First, truly capable projects never need to "beg for opportunities." CZ's point is very clear: there is no need to get tangled up in whether the listing fee is expensive or to complain about the strict conditions for airdrops. If a project has real strength, centralized exchanges (CEX) will actively seek them out, fearing they might miss out on traffic dividends. In contrast, many project teams, lacking mature products and stable users, rush to “spend money to buy listing qualifications,” only to have no trading volume after going live and quickly fade into obscurity. Ultimately, the listing fee is never the issue; the key is the project’s inherent weakness.
Secondly, don’t get fixated on competitors; users are the core. CZ also pointed out an important logic: “There is no fixed model in the decentralized space; if you think the listing fee is high, set it to 0; if you want to list for free, decentralized exchanges (DEX) are the choice.” Just like PancakeSwap, which has zero listing fees yet managed to generate trading volume through exceptional user experience and real profits. This indicates that the market does not care about the fee model; it only cares about whether users can “use it comfortably and earn real profits.”

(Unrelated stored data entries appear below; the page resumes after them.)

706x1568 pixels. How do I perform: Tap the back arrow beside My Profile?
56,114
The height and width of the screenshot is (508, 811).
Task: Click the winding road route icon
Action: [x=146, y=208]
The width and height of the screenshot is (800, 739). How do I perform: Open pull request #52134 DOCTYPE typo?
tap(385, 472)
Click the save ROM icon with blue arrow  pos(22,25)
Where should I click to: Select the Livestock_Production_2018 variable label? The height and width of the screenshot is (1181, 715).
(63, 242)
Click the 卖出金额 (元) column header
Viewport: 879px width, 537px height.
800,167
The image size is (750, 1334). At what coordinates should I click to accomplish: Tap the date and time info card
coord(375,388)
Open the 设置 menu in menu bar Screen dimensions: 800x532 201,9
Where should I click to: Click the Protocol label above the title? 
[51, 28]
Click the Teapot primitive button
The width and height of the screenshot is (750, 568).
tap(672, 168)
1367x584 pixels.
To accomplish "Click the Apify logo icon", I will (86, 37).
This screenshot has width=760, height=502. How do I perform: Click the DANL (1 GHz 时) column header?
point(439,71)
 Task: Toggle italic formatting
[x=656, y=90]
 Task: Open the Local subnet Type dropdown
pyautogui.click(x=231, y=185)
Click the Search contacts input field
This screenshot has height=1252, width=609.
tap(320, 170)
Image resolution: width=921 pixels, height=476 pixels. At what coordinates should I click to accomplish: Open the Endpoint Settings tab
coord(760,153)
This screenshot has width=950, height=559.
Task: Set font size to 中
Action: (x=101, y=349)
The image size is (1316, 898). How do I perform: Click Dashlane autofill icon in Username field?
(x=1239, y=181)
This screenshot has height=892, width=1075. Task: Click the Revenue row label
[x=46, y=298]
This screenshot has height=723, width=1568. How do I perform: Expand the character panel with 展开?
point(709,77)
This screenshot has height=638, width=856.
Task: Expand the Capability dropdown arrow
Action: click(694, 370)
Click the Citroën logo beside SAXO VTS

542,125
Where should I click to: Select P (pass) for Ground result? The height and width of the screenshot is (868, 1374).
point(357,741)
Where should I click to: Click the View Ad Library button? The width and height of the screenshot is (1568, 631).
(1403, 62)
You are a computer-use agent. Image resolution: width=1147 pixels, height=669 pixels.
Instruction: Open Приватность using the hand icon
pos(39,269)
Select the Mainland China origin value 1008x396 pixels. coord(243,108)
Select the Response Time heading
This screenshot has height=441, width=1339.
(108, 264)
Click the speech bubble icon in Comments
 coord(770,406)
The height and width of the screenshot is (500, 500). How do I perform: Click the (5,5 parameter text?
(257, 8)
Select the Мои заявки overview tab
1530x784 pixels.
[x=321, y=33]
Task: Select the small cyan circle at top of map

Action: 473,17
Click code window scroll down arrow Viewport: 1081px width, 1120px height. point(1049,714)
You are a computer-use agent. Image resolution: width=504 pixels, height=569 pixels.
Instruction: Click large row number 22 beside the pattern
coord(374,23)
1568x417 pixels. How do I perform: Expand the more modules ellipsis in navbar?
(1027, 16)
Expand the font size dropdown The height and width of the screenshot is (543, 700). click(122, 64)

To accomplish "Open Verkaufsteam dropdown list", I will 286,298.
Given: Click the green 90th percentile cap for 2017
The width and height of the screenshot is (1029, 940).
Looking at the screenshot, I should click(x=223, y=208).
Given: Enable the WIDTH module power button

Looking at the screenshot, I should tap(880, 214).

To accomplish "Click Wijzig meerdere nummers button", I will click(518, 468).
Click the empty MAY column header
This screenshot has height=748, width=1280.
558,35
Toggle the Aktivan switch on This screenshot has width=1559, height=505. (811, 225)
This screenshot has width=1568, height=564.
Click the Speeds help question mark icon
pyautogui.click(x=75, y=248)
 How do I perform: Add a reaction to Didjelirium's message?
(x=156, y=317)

Furthermore, beginners need to understand the CEX listing logic. CZ explained that CEX listings roughly fall into three categories: fully open chains that welcome almost everyone, but where junk projects and scam coins are clustered, posing high risks; screening types that charge listing fees or require airdrops, essentially filtering out inferior projects; and mixed types that rely on deposits and tiered listings to balance safety and returns. Therefore, there’s no need to get bogged down in “whether the fees are justified;” this is merely a strategic choice of the exchange.
Lastly, remember that CZ’s underlying message is clear: project teams should focus on refining their products, strengthening their ecosystems, and retaining users; exchanges should uphold their bottom line to protect users and filter quality projects. The listing fee is just a minor issue; true competitiveness is not about “spending money to buy spots,” but about making exchanges “afraid not to list.” Weak projects, no matter how they struggle, will find it hard to make an impact.